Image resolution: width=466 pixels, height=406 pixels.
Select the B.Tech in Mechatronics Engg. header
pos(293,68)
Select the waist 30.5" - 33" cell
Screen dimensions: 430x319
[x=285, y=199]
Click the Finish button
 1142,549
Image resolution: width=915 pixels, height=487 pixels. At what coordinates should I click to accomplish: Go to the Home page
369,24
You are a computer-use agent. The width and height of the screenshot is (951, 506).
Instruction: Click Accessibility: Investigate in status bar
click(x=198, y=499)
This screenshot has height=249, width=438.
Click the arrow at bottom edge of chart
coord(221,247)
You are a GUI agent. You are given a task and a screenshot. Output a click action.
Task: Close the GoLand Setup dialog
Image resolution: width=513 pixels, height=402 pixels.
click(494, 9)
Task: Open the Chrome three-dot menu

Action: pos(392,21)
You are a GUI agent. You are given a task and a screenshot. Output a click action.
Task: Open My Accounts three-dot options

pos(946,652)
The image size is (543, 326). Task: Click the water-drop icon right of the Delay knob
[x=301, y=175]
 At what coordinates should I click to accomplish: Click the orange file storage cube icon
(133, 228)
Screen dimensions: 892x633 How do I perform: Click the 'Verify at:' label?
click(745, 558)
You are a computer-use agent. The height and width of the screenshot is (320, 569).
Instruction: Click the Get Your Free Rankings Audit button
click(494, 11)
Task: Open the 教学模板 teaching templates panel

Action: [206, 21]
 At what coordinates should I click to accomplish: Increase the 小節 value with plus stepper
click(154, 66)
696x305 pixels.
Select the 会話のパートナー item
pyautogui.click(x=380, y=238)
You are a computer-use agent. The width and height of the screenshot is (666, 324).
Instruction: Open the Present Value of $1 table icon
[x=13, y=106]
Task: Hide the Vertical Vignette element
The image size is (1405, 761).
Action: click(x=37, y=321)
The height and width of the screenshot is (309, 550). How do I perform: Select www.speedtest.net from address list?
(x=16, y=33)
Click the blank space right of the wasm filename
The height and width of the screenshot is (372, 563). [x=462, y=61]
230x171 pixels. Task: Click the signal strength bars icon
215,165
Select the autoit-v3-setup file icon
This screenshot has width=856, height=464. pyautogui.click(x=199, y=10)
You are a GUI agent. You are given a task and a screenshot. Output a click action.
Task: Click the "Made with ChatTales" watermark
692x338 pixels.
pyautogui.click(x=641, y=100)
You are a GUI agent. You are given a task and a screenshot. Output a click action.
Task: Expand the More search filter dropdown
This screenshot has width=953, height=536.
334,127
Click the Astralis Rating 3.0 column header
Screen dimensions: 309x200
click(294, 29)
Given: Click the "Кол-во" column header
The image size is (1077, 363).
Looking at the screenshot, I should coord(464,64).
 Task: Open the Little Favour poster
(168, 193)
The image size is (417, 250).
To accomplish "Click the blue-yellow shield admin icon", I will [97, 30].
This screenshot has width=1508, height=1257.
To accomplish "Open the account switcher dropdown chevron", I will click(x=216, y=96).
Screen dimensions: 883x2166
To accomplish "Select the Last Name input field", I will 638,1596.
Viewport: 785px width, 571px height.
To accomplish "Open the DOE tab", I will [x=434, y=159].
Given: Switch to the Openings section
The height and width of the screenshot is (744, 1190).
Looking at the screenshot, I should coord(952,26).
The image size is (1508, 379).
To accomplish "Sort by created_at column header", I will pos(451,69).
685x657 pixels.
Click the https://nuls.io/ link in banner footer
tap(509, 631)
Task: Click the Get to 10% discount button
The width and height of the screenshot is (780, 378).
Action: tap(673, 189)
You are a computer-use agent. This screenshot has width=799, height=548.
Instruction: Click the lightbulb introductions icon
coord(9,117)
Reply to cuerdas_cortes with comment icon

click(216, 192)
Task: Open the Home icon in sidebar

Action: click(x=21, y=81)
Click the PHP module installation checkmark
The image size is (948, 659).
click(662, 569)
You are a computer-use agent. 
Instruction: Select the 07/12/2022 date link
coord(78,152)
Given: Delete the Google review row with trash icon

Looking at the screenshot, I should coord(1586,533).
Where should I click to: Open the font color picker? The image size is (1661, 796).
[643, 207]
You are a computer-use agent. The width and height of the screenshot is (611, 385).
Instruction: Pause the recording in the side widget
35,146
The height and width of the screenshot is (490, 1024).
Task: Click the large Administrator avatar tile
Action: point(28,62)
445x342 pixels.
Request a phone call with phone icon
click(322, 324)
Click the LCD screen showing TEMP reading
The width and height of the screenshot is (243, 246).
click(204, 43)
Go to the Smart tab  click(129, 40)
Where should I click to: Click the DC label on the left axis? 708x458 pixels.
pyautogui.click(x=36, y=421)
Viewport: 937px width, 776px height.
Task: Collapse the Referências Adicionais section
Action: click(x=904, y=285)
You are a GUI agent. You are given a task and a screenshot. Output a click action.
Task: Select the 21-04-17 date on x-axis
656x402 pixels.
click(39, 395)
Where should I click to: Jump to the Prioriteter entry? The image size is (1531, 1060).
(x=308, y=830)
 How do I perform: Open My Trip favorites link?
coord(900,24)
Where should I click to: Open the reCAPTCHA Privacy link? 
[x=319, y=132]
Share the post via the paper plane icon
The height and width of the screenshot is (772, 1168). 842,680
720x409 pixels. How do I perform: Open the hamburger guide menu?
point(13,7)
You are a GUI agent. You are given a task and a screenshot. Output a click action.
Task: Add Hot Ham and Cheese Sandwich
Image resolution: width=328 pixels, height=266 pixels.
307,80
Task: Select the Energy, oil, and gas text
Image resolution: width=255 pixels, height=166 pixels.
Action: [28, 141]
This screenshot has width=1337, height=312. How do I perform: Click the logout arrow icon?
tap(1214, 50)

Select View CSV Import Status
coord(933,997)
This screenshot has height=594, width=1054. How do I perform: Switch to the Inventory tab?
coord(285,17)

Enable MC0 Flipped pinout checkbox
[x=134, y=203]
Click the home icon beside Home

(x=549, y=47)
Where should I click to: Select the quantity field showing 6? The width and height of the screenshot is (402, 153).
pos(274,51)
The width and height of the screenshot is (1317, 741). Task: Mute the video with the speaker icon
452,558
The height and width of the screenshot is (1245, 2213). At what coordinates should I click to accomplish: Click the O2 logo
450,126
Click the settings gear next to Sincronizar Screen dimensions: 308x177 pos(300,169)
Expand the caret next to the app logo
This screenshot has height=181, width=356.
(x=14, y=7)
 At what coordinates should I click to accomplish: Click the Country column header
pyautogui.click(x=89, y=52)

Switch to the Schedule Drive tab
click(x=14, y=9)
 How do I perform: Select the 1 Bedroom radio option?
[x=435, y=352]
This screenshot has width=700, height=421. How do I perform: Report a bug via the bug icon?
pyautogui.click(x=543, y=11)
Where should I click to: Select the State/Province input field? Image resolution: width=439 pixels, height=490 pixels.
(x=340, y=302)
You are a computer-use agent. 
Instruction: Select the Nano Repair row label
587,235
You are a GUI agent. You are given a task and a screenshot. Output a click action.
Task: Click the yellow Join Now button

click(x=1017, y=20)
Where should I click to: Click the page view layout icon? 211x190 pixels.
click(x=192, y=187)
==================================================
» **Written problem**
Rewrite all the records above, changing every "Instruction" to "Directive" and leaving everything else as it is.

» **Expected answer**
Image resolution: width=466 pixels, height=406 pixels.
Select the B.Tech in Mechatronics Engg. header
pos(293,68)
Select the waist 30.5" - 33" cell
Screen dimensions: 430x319
[x=285, y=199]
Click the Finish button
 1142,549
Image resolution: width=915 pixels, height=487 pixels. At what coordinates should I click to accomplish: Go to the Home page
369,24
You are a computer-use agent. The width and height of the screenshot is (951, 506).
Directive: Click Accessibility: Investigate in status bar
click(x=198, y=499)
This screenshot has height=249, width=438.
Click the arrow at bottom edge of chart
coord(221,247)
You are a GUI agent. You are given a task and a screenshot. Output a click action.
Task: Close the GoLand Setup dialog
Image resolution: width=513 pixels, height=402 pixels.
click(494, 9)
Task: Open the Chrome three-dot menu

Action: pos(392,21)
You are a GUI agent. You are given a task and a screenshot. Output a click action.
Task: Open My Accounts three-dot options

pos(946,652)
The image size is (543, 326). Task: Click the water-drop icon right of the Delay knob
[x=301, y=175]
 At what coordinates should I click to accomplish: Click the orange file storage cube icon
(133, 228)
Screen dimensions: 892x633 How do I perform: Click the 'Verify at:' label?
click(745, 558)
You are a computer-use agent. The height and width of the screenshot is (320, 569).
Directive: Click the Get Your Free Rankings Audit button
click(494, 11)
Task: Open the 教学模板 teaching templates panel

Action: [206, 21]
 At what coordinates should I click to accomplish: Increase the 小節 value with plus stepper
click(154, 66)
696x305 pixels.
Select the 会話のパートナー item
pyautogui.click(x=380, y=238)
You are a computer-use agent. The width and height of the screenshot is (666, 324).
Directive: Open the Present Value of $1 table icon
[x=13, y=106]
Task: Hide the Vertical Vignette element
The image size is (1405, 761).
Action: click(x=37, y=321)
The height and width of the screenshot is (309, 550). How do I perform: Select www.speedtest.net from address list?
(x=16, y=33)
Click the blank space right of the wasm filename
The height and width of the screenshot is (372, 563). [x=462, y=61]
230x171 pixels. Task: Click the signal strength bars icon
215,165
Select the autoit-v3-setup file icon
This screenshot has width=856, height=464. pyautogui.click(x=199, y=10)
You are a GUI agent. You are given a task and a screenshot. Output a click action.
Task: Click the "Made with ChatTales" watermark
692x338 pixels.
pyautogui.click(x=641, y=100)
You are a GUI agent. You are given a task and a screenshot. Output a click action.
Task: Expand the More search filter dropdown
This screenshot has width=953, height=536.
334,127
Click the Astralis Rating 3.0 column header
Screen dimensions: 309x200
click(294, 29)
Given: Click the "Кол-во" column header
The image size is (1077, 363).
Looking at the screenshot, I should coord(464,64).
 Task: Open the Little Favour poster
(168, 193)
The image size is (417, 250).
To accomplish "Click the blue-yellow shield admin icon", I will [97, 30].
This screenshot has width=1508, height=1257.
To accomplish "Open the account switcher dropdown chevron", I will click(x=216, y=96).
Screen dimensions: 883x2166
To accomplish "Select the Last Name input field", I will 638,1596.
Viewport: 785px width, 571px height.
To accomplish "Open the DOE tab", I will [x=434, y=159].
Given: Switch to the Openings section
The height and width of the screenshot is (744, 1190).
Looking at the screenshot, I should coord(952,26).
The image size is (1508, 379).
To accomplish "Sort by created_at column header", I will pos(451,69).
685x657 pixels.
Click the https://nuls.io/ link in banner footer
tap(509, 631)
Task: Click the Get to 10% discount button
The width and height of the screenshot is (780, 378).
Action: tap(673, 189)
You are a computer-use agent. This screenshot has width=799, height=548.
Directive: Click the lightbulb introductions icon
coord(9,117)
Reply to cuerdas_cortes with comment icon

click(216, 192)
Task: Open the Home icon in sidebar

Action: click(x=21, y=81)
Click the PHP module installation checkmark
The image size is (948, 659).
click(662, 569)
You are a computer-use agent. 
Directive: Select the 07/12/2022 date link
coord(78,152)
Given: Delete the Google review row with trash icon

Looking at the screenshot, I should coord(1586,533).
Where should I click to: Open the font color picker? The image size is (1661, 796).
[643, 207]
You are a computer-use agent. The width and height of the screenshot is (611, 385).
Directive: Pause the recording in the side widget
35,146
The height and width of the screenshot is (490, 1024).
Task: Click the large Administrator avatar tile
Action: point(28,62)
445x342 pixels.
Request a phone call with phone icon
click(322, 324)
Click the LCD screen showing TEMP reading
The width and height of the screenshot is (243, 246).
click(204, 43)
Go to the Smart tab  click(129, 40)
Where should I click to: Click the DC label on the left axis? 708x458 pixels.
pyautogui.click(x=36, y=421)
Viewport: 937px width, 776px height.
Task: Collapse the Referências Adicionais section
Action: click(x=904, y=285)
You are a GUI agent. You are given a task and a screenshot. Output a click action.
Task: Select the 21-04-17 date on x-axis
656x402 pixels.
click(39, 395)
Where should I click to: Jump to the Prioriteter entry? The image size is (1531, 1060).
(x=308, y=830)
 How do I perform: Open My Trip favorites link?
coord(900,24)
Where should I click to: Open the reCAPTCHA Privacy link? 
[x=319, y=132]
Share the post via the paper plane icon
The height and width of the screenshot is (772, 1168). 842,680
720x409 pixels. How do I perform: Open the hamburger guide menu?
point(13,7)
You are a GUI agent. You are given a task and a screenshot. Output a click action.
Task: Add Hot Ham and Cheese Sandwich
Image resolution: width=328 pixels, height=266 pixels.
307,80
Task: Select the Energy, oil, and gas text
Image resolution: width=255 pixels, height=166 pixels.
Action: [28, 141]
This screenshot has width=1337, height=312. How do I perform: Click the logout arrow icon?
tap(1214, 50)

Select View CSV Import Status
coord(933,997)
This screenshot has height=594, width=1054. How do I perform: Switch to the Inventory tab?
coord(285,17)

Enable MC0 Flipped pinout checkbox
[x=134, y=203]
Click the home icon beside Home

(x=549, y=47)
Where should I click to: Select the quantity field showing 6? The width and height of the screenshot is (402, 153).
pos(274,51)
The width and height of the screenshot is (1317, 741). Task: Mute the video with the speaker icon
452,558
The height and width of the screenshot is (1245, 2213). At what coordinates should I click to accomplish: Click the O2 logo
450,126
Click the settings gear next to Sincronizar Screen dimensions: 308x177 pos(300,169)
Expand the caret next to the app logo
This screenshot has height=181, width=356.
(x=14, y=7)
 At what coordinates should I click to accomplish: Click the Country column header
pyautogui.click(x=89, y=52)

Switch to the Schedule Drive tab
click(x=14, y=9)
 How do I perform: Select the 1 Bedroom radio option?
[x=435, y=352]
This screenshot has width=700, height=421. How do I perform: Report a bug via the bug icon?
pyautogui.click(x=543, y=11)
Where should I click to: Select the State/Province input field? Image resolution: width=439 pixels, height=490 pixels.
(x=340, y=302)
You are a computer-use agent. 
Directive: Select the Nano Repair row label
587,235
You are a GUI agent. You are given a task and a screenshot. Output a click action.
Task: Click the yellow Join Now button

click(x=1017, y=20)
Where should I click to: Click the page view layout icon? 211x190 pixels.
click(x=192, y=187)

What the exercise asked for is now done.